◆ What the task requires: Arrange the data below, from its first line up to and including the line containing "Action: (x=56, y=531)", as a JSON list of strings, with one string per line and blank lines omitted.

◆ Given records:
----------
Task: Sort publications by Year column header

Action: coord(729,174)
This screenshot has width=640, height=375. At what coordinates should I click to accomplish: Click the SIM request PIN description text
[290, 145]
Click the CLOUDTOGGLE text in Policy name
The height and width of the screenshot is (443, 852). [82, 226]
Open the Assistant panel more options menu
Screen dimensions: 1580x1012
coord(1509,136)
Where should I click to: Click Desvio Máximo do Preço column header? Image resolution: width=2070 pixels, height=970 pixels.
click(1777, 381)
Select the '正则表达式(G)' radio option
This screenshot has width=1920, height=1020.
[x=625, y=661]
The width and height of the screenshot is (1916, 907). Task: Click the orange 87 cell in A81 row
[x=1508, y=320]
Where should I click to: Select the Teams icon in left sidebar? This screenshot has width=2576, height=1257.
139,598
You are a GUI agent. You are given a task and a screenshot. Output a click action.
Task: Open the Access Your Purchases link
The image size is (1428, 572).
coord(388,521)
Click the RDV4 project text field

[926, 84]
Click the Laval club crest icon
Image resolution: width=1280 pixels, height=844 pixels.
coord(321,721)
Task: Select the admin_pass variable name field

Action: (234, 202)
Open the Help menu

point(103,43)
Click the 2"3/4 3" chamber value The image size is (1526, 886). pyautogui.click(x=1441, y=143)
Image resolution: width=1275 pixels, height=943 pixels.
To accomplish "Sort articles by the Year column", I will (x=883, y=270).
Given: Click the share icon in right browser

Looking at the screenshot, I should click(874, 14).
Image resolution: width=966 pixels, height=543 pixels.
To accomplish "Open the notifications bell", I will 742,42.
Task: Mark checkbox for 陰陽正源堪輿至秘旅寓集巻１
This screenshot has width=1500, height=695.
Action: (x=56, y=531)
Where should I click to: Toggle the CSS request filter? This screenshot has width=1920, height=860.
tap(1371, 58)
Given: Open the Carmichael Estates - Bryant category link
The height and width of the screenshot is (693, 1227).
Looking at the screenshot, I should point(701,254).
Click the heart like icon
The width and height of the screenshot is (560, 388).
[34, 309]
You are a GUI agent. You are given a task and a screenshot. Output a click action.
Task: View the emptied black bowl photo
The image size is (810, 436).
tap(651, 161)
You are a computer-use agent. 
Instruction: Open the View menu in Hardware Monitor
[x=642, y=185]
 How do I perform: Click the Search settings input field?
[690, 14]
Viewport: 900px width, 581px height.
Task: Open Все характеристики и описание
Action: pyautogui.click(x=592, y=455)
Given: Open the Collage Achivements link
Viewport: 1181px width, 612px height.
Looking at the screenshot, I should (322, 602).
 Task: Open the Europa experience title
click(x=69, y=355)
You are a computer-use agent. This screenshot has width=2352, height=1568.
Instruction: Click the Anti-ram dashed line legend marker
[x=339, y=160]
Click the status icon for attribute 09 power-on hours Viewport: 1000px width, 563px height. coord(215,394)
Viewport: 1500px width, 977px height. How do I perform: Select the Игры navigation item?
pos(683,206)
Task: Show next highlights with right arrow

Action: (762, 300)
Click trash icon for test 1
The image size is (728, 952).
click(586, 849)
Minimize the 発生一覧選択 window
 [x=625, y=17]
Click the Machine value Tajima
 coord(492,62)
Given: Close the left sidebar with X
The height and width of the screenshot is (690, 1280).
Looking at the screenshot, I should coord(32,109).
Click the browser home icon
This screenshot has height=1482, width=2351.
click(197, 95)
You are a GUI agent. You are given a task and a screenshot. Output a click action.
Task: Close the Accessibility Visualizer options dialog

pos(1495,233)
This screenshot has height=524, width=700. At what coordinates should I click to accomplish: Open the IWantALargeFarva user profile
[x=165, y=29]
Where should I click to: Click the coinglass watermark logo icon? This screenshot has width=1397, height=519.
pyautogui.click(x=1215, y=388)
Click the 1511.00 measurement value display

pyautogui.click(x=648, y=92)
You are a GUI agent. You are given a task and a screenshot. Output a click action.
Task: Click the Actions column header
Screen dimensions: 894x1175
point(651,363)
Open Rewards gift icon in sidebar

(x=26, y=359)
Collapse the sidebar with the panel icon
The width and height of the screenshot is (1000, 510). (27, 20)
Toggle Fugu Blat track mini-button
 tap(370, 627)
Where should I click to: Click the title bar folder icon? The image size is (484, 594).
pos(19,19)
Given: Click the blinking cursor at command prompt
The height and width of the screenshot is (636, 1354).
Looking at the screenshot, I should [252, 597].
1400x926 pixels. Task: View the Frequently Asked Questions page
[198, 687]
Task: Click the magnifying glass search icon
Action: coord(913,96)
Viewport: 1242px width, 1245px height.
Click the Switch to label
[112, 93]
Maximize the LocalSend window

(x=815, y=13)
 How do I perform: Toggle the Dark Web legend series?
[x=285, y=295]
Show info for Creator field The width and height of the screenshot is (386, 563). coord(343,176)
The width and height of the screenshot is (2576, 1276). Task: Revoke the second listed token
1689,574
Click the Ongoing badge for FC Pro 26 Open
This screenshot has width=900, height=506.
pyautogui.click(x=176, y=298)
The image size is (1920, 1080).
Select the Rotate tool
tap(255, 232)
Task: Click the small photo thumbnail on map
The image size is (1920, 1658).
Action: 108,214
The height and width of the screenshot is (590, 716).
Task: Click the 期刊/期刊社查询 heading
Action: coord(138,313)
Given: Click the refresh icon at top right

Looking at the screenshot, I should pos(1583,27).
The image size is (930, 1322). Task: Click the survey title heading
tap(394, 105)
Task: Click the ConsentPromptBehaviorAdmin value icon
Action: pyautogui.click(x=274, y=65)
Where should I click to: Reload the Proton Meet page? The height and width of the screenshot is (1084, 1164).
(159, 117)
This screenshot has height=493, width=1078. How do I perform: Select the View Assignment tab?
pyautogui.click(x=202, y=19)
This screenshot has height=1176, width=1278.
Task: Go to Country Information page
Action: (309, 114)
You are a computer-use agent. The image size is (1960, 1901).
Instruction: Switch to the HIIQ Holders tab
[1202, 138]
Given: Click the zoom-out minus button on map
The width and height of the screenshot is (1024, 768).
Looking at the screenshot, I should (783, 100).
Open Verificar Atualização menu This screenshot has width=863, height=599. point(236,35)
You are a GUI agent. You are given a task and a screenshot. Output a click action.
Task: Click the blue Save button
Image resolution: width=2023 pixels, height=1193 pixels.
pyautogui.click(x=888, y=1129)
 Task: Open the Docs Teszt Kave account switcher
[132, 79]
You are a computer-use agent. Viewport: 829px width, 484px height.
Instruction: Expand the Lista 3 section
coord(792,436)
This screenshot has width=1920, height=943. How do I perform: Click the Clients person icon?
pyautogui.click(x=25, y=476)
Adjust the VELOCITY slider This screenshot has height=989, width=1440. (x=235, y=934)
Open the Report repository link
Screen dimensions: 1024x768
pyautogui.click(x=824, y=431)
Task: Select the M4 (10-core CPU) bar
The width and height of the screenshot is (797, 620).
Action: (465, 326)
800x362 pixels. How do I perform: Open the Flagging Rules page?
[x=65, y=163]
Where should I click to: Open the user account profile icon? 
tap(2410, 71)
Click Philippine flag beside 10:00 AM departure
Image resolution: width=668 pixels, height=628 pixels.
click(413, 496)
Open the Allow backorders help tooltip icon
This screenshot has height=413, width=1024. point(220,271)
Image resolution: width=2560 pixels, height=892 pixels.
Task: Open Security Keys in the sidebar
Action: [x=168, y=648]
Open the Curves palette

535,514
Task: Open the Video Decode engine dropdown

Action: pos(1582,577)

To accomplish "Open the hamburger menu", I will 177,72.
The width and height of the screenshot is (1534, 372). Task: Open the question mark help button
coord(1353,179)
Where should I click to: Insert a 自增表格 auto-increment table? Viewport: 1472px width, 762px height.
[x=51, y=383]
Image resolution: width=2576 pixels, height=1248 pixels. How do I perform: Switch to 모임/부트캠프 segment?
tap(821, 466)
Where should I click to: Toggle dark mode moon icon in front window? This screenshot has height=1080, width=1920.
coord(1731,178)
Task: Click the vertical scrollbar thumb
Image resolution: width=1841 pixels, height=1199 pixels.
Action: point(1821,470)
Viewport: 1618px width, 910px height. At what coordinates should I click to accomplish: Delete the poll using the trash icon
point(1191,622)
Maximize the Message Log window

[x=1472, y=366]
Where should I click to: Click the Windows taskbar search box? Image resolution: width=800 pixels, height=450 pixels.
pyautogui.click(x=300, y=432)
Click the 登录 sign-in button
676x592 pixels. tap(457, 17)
----------
◆ Answer in full:
[
  "Task: Sort publications by Year column header",
  "Action: coord(729,174)",
  "This screenshot has width=640, height=375. At what coordinates should I click to accomplish: Click the SIM request PIN description text",
  "[290, 145]",
  "Click the CLOUDTOGGLE text in Policy name",
  "The height and width of the screenshot is (443, 852). [82, 226]",
  "Open the Assistant panel more options menu",
  "Screen dimensions: 1580x1012",
  "coord(1509,136)",
  "Where should I click to: Click Desvio Máximo do Preço column header? Image resolution: width=2070 pixels, height=970 pixels.",
  "click(1777, 381)",
  "Select the '正则表达式(G)' radio option",
  "This screenshot has width=1920, height=1020.",
  "[x=625, y=661]",
  "The width and height of the screenshot is (1916, 907). Task: Click the orange 87 cell in A81 row",
  "[x=1508, y=320]",
  "Where should I click to: Select the Teams icon in left sidebar? This screenshot has width=2576, height=1257.",
  "139,598",
  "You are a GUI agent. You are given a task and a screenshot. Output a click action.",
  "Task: Open the Access Your Purchases link",
  "The image size is (1428, 572).",
  "coord(388,521)",
  "Click the RDV4 project text field",
  "[926, 84]",
  "Click the Laval club crest icon",
  "Image resolution: width=1280 pixels, height=844 pixels.",
  "coord(321,721)",
  "Task: Select the admin_pass variable name field",
  "Action: (234, 202)",
  "Open the Help menu",
  "point(103,43)",
  "Click the 2\"3/4 3\" chamber value The image size is (1526, 886). pyautogui.click(x=1441, y=143)",
  "Image resolution: width=1275 pixels, height=943 pixels.",
  "To accomplish \"Sort articles by the Year column\", I will (x=883, y=270).",
  "Given: Click the share icon in right browser",
  "Looking at the screenshot, I should click(874, 14).",
  "Image resolution: width=966 pixels, height=543 pixels.",
  "To accomplish \"Open the notifications bell\", I will 742,42.",
  "Task: Mark checkbox for 陰陽正源堪輿至秘旅寓集巻１",
  "This screenshot has width=1500, height=695.",
  "Action: (x=56, y=531)"
]